Każdy rodzic chce, żeby jego dziecko wyrosło na osobę szczęśliwą i dojrzałą. Taką, która nie tylko odnosi sukcesy zawodowe, ale przede wszystkim umie nawiązać i utrzymać trwałe relacje z ludźmi, w życiu prywatnym i w pracy. Osobę zrównoważoną i umiejącą dać innym poczucie oparcia.
To, czy dziecko będzie miało szansę zrealizować taki pozytywny scenariusz zależy od wielu czynników. W dużej mierze od tego, czy nauczymy je umiejętności współpracy i empatii. O ile nauka współpracy jest czymś oczywistym o tyle empatia, rozumiana jako zdolność rozpoznawania własnych stanów emocjonalnych oraz emocji innych ludzi, jest często niedoceniana w procesie edukacji małych dzieci. Tymczasem badania dowodzą, że dobrze rozwinięta zdolność empatii jest dużo ważniejsza dla przyszłych sukcesów życiowych niż np. inteligencja ogólna. Dlaczego? Dlatego, że dziecko, które posiadło zdolność zrozumienia innych – łatwiej nawiąże z nimi kontakt i szybciej zrozumie ich cele. Z kolei wspólny cel jest często pierwszym warunkiem dla nawiązania jakiejkolwiek współpracy.

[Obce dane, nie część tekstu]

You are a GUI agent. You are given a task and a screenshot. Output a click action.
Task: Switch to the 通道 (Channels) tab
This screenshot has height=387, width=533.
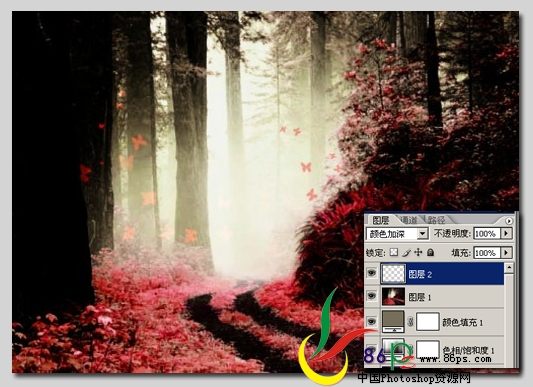pyautogui.click(x=409, y=220)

W artykule zaproponuję kilka zabaw, które prowadzą do kształtowania tych umiejętności.
Empatia i współpraca zawsze idą w parze
Jakość relacji z ludźmi zależy w dużej mierze od poziomu empatii, której uczymy się głównie w rodzinnym domu. Poza nim możemy jedynie wzmacniać i rozwijać tę umiejętność, ale podstawy musimy otrzymać od rodziców. Dlatego warto już na początkowym etapie wychowania dziecka pomagać mu w rozwijaniu tej umiejętności.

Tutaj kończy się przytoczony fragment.